SPECIALITA’ IMPERDIBILI – Quelli che erano i salumi più poveri fatti con gli scarti e con le interiora sono sempre più difficili da scovare. Sono cambiati i gusti e le abitudini alimentari. Eppure da Nord a Sud era consuetudine prepararli e mangiarli anche per Natale. Il sanguinaccio è un classico così come la mortadella di fegato brianzola o la pezzenta casertana, oppure la marcundela goriziana, o il zambudel romagnolo e anche la stessa ‘nduja originale. La lingua salmistrata, invece, era un affettato di lusso delle tavole del Nord e oggi solo alcune salumerie specializzate la tengono al banco. Viene marinata per diversi giorni, poi bollita e servita a fette. Chiude la carrellata, che potrebbe continuare a lungo, la galantina, il corrispettivo della testa fredda ottenuta con parti più nobili e che di solito è di vitello, ma si può trovare anche di cappone.

La salsiccia di fegato

SPUMANTI E ROSSI GIOVANI PER COMINCIARE BENE – Con i salumi crudi, in cui il sapore “ferroso” della carne è ancora percepibile, l’abbinamento consigliato è lo Spumante. Più il salume è maturo più le bollicine devono avere complessità.
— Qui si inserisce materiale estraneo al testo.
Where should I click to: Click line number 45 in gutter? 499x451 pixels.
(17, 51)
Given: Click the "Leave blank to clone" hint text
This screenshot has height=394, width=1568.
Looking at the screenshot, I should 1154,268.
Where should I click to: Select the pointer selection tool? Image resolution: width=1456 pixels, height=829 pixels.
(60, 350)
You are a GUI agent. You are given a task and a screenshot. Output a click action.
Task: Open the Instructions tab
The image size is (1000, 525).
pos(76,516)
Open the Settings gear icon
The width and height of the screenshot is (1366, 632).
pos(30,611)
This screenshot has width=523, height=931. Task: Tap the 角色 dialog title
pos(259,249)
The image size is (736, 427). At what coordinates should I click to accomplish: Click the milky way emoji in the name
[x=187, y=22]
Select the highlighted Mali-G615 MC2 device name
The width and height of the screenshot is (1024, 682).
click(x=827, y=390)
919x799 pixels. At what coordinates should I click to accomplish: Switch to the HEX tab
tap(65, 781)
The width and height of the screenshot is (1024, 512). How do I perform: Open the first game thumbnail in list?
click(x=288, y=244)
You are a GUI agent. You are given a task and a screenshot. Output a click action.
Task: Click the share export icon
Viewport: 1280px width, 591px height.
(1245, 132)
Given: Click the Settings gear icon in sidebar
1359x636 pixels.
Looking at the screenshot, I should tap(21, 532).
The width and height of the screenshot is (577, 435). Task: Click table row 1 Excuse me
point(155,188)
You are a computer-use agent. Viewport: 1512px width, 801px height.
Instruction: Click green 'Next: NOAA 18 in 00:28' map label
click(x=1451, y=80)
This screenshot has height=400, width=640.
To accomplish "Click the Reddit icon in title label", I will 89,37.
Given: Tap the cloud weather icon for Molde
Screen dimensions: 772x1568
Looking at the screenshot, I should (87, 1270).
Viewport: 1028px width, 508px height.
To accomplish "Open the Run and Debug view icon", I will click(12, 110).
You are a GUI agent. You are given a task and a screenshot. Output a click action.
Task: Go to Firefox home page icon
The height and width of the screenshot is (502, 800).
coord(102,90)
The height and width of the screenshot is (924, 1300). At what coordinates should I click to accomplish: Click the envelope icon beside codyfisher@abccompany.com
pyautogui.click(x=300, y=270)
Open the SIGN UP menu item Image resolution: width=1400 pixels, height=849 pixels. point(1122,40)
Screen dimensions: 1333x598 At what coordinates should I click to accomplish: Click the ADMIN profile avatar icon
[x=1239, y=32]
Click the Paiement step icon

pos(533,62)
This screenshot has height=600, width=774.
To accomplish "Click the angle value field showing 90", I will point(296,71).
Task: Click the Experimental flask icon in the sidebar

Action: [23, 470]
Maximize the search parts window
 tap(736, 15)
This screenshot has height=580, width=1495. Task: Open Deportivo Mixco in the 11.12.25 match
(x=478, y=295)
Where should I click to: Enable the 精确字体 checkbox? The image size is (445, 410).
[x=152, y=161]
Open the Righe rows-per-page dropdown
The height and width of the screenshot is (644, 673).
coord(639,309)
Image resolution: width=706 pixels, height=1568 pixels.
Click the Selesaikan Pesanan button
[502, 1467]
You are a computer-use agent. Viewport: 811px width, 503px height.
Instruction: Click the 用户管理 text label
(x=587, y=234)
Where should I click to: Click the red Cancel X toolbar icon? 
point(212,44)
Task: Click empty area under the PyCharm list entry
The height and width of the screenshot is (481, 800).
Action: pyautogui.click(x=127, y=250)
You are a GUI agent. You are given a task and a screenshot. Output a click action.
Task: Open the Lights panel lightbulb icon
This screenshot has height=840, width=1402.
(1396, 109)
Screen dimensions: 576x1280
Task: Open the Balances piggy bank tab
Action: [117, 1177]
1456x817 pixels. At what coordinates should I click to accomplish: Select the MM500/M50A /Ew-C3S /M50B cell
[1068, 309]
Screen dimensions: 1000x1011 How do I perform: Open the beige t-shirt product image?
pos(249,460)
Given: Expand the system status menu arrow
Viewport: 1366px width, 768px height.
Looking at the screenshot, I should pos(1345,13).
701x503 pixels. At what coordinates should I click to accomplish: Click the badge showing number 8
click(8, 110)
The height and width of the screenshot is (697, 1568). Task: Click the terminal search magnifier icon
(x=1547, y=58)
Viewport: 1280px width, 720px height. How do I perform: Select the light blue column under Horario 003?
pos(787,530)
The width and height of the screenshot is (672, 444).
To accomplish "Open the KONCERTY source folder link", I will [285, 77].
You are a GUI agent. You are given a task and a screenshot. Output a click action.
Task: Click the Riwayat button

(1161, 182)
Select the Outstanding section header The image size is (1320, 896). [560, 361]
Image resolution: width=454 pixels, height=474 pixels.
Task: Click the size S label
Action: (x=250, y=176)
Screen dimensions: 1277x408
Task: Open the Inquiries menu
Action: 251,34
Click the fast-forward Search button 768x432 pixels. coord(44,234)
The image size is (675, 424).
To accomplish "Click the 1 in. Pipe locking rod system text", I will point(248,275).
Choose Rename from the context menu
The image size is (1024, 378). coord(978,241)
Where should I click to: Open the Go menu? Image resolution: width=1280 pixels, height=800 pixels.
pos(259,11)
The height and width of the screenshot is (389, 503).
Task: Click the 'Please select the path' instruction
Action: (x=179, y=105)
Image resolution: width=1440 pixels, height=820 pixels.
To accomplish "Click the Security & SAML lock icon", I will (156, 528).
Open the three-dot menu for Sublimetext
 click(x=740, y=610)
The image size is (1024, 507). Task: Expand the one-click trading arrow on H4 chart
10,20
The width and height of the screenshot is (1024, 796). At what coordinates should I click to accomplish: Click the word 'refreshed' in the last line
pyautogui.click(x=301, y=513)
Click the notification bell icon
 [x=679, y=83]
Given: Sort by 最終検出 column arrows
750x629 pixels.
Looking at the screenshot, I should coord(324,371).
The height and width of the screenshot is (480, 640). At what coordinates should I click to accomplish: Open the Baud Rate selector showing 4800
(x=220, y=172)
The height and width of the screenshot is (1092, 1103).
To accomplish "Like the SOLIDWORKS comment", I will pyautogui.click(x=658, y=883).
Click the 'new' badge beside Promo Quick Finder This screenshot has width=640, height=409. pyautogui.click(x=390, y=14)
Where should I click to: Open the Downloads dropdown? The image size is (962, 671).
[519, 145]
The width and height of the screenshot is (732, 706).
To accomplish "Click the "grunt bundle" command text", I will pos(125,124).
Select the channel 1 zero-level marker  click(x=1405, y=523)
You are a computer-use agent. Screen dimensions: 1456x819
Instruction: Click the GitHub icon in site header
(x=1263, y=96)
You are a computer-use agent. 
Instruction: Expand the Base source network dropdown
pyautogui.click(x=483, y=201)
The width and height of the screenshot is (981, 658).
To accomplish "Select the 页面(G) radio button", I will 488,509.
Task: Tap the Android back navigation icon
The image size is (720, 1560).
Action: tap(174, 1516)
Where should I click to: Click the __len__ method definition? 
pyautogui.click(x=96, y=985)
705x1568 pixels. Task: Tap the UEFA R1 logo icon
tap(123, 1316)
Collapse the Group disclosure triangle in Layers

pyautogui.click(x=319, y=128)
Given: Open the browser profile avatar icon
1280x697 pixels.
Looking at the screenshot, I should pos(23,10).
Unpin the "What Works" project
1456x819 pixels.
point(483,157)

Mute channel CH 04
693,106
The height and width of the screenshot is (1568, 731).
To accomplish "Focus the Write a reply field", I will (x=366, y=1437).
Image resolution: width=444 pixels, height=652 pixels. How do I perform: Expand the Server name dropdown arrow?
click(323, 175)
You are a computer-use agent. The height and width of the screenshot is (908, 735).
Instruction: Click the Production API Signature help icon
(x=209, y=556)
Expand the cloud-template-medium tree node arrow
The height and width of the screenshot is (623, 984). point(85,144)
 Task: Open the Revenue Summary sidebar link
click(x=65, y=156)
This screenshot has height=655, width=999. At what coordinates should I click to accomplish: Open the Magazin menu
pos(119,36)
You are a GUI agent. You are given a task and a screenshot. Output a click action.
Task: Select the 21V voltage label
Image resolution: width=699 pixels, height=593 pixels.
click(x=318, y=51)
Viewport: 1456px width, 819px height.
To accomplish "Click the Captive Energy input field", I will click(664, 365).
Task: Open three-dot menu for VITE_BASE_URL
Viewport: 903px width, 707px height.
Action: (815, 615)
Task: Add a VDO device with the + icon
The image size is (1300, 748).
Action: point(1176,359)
Il Metodo Charmat sposa salumi giovani e prosciutti di un anno, il Metodo Champenois, nella tipologia brut, è forse il più versatile per l’intera categoria, il Franciacorta satèn e il Conegliano Valdobbiadene Superiore di Cartizze demi sec, sono ancora più adatti a salumi dolci tipo culatello e coppa. I crudi del Sud, forse per la presenza di peperoncino e spesso dei semi di anice, sono sostenuti meglio dai rosati, soprattutto di struttura, specie se di Puglia e di Calabria. Con i salumi cotti ci vorrebbe un rosso giovane, anche un filino vivace: anidride carbonica e tannini aiutano a digerire i grassi e a pulire la bocca. Inutile ricordare la Bonarda e il Lambrusco con il cotechino, ma anche il Fortana con la salama da sugo. Da provare l’Asti spumante con il salame cotto: non ci sono tannini ma funziona per la presenza di anidride carbonica e un filino di dolcezza del vino che non stride con la delicatezza del cotto. I salumi da interiora o la lingua sono di abbinamento complesso: hanno una parte amarognola e una gamma di aromi e sapori vasta, potrebbero essere sostenuti dagli spumanti millesimati.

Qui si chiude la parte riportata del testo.